Investments made directly by a Family Owned Business [FOB] member, for example, does not achieve tax deferral. But, assuming the dividends and other income are small (e.g., a growth portfolio), and all gains are capital gains taxed at the maximum rate, then direct investment may be a far superior method of investment.

Forbes summed it up, saying, “Don’t be a sucker!”

Despite Forbes’ warning, variable annuities are not necessarily an easy investment decision.

Sales Growth

Sales of variable annuities have continued to grow despite the reduction of capital gain rates in the recent years of the Bush Presidency, and the future is unknown. But, if the deferral is long enough, or if the portfolio throws-off ordinary income (e.g., a bond portfolio), then variable annuities may be desirable. However, doctors and medical professionals should exercise caution about variable annuities.

Fees and Expenses

Variable annuity fees vary widely from carrier to carrier but in many cases they are still high, putting such investments at a competitive disadvantage. If the fees are reasonable, and the medical professional client intends to invest in high yield bonds (also know as junk bonds), then a variable annuity can be attractive.

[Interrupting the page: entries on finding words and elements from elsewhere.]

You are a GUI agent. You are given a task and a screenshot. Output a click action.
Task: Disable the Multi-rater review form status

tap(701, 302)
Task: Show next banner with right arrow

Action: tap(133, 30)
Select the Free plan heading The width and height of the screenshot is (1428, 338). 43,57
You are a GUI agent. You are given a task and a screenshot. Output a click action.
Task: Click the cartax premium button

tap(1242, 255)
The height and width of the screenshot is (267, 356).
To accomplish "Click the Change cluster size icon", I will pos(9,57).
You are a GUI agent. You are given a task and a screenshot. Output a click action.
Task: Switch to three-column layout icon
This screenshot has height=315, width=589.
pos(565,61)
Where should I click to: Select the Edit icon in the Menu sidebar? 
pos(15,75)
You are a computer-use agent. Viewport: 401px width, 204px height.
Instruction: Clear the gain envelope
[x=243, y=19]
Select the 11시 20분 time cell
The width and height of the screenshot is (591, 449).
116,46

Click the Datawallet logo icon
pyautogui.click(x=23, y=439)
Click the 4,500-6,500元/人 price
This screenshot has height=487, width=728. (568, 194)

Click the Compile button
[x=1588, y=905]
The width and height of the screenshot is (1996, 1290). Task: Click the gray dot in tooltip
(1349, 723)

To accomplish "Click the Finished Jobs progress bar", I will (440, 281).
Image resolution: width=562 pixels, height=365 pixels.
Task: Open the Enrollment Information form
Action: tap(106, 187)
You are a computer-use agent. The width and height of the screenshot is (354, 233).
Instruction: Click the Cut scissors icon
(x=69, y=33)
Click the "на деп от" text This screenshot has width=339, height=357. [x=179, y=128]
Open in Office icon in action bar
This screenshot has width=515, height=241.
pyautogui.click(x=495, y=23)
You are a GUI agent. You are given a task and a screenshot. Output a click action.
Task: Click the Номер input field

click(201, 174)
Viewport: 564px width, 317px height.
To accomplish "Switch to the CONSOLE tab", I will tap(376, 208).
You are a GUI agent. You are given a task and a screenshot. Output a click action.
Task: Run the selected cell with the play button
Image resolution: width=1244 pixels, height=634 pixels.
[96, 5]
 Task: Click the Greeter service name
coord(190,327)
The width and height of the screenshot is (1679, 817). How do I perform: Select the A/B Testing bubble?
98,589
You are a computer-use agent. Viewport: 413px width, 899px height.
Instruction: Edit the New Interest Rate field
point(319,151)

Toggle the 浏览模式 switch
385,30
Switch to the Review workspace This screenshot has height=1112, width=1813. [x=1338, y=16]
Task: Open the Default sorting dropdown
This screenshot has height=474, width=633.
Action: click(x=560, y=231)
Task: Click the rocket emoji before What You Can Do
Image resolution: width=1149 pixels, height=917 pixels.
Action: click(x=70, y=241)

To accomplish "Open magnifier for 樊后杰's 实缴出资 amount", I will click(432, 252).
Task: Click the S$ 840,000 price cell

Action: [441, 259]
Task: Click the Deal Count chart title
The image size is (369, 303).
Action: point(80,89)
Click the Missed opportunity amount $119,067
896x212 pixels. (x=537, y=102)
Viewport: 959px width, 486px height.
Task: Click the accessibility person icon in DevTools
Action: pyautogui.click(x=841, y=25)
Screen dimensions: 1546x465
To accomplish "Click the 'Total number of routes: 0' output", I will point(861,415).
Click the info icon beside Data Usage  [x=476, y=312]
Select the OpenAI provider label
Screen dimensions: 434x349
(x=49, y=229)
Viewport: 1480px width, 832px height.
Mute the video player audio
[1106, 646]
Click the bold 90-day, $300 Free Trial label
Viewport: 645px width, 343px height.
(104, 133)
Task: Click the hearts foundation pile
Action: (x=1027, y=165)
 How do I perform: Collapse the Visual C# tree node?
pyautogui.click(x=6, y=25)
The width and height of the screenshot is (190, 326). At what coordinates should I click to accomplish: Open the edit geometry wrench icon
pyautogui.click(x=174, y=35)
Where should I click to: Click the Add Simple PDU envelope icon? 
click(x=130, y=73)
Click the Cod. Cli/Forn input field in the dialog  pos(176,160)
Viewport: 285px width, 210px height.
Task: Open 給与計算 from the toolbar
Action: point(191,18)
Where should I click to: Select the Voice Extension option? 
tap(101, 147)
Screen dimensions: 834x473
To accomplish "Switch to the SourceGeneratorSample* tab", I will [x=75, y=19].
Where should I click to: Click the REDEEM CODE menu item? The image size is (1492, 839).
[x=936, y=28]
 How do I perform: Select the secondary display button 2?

The same is true for traders who move in and out of funds and earn a large amount of short-term capital gains. In any event, all doctors should check the fees charged by the insurance company because they vary widely. Some funds that charge fees also have outperformed other funds.

Taxation

Investing in traditional equity can give rise to dividends of 1.5% (the average) that is subject to taxation. Variable annuities shelter the dividends, but at a cost often reaching 1.25%. This is not exactly an attractive investment trade-off.

Capital Gains

In addition, all capital gains derived from the portfolio are taxable as ordinary income when distributed; also not a good result.

Distributions upon Death

Assets held outright get a step-up in basis upon death. Variable annuity distributions are income-in-respect-of-a-decedent. Thus, there is no step-up in basis. This is harsh taxation, and the combined estate and income taxes can be 100% (e.g. the decedent’s estate may be is subject to a 5% surtax).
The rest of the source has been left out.